Sheffold stared at the gun with eyes like a hurt animal. He didn’t speak.

“Pete!” Julian’s voice rose. “Don’t make me have to kill your!

“You gave me a job seven years ago when everybody else forgot.” Sheffold was talking only to himself now. “I owed you a lot for that. Anything that was good for you I would have done. But I won’t fix a murder for you.”

“Then I’ll kill you!”

The corners of his mouth were white. “I guess you would,” Sheffold admitted slowly. “I didn’t think of that. All I thought of was what you might do to yourself if the ransom ruined you. So today I jimmied your gun.”

Quietly Julian put it away. He seemed vaguely relieved.

“I guess,” he said, “I will call my lawyer.”

Sheffold walked to the door, then turned. “You gave that girl a job, didn’t you? Laurel—”

“Yes.” He didn’t look at Sheffold. “She’s downstairs now.”

Sheffold closed the door and went down the stairs. It was after closing now, and Laurel waited alone, in a banquette in a far, dark corner.

Sheffold sat down beside her. “You wouldn’t listen,” he said. “There was no recrimination in his words, only an ineffable sadness. How do you like yourself? How high is the price now? Was it worth murder, Laurel?”

Laurel sat motionless.

“Bannerman was frightened,” Sheffold said. “He wouldn’t let Julian come near him. So he had to be decoyed. That’s the way it happened, wasn’t it?”

She nodded, but she couldn’t speak.

“Julian told him he would have you drive the car out there. Bannerman didn’t know you, but all Julian had to do was give a description. Bannerman would do the rest.”

“Oh, Pete,” she sobbed. “It was terrible. He was like a madman. He tried to kiss me. I got away and ran. Then I heard the shot. I didn’t know where it came from — I still don’t. I went back to the car. He was dead. And there was no one around.”

“He was hiding in the turtle-back,” Sheffold told her.

“I ran down the road,” Laurel said. “I thought I’d lose my mind! I don’t remember how I got to the bus stop.”
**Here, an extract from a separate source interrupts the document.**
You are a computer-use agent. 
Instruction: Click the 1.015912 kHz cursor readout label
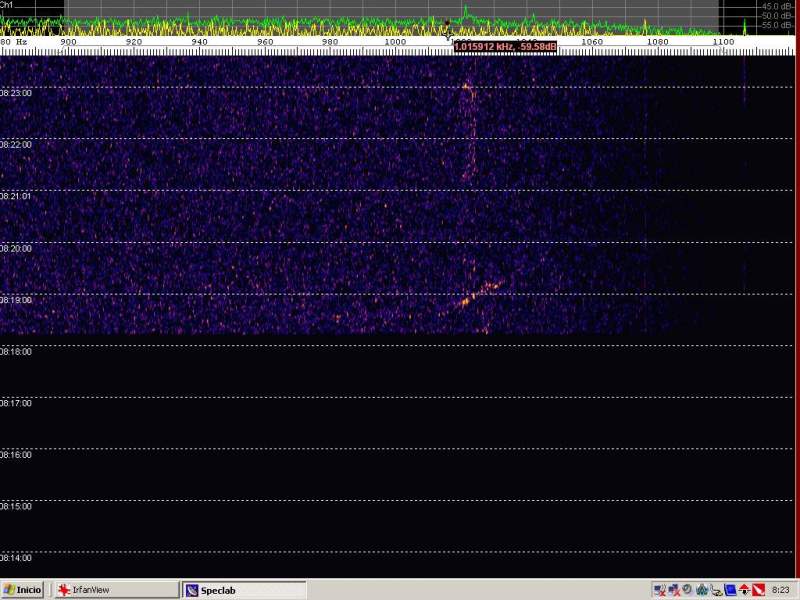pyautogui.click(x=505, y=46)
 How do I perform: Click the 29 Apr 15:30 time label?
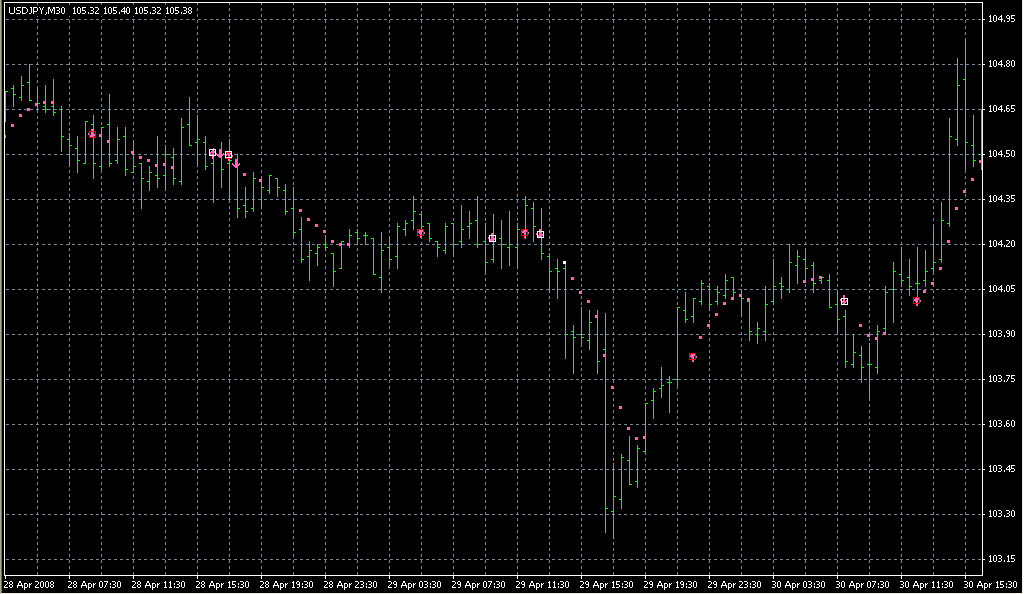click(x=604, y=584)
She put a hand on his wrist. “Pete — you were right. The price is too high. I’ll go home now if it isn’t too late — with the police I mean.”

“It’s okay,” he said. “Julian didn’t mention you to me, so he’ll cover you.”

“I’ll have dreams,” she whispered. “The rest of my life. I’ll see him there, dead, and my lipstick on his face!”

“Go home, Laurel. You’ll be all right. And some day you’ll forget.”

She stood up quickly, then hesitated. “What about you, Pete?”

“I’ll have to stay till the bitter end.” He didn’t look at her. “I’m a material witness — against my best friend!”

“Thanks for all you’ve done. I always seem to be saying that, don’t I?” She bent suddenly and pressed her cheek against his hair. “Good-bye, Pete.”

Sheffold called, “Laurel.” The footsteps came back. “Where’s your home?”

“Agler, Illinois. It’s a nice little town. Pete, you’d like it.”

“Maybe I would,” he agreed. “One of these days I might come through.”

“I won’t be a blonde then,” she said, in a voice so low he could hardly hear it. “Maybe you won’t know me.”

He smiled at her. “Honey,” he said gently, “I’ll always know you.”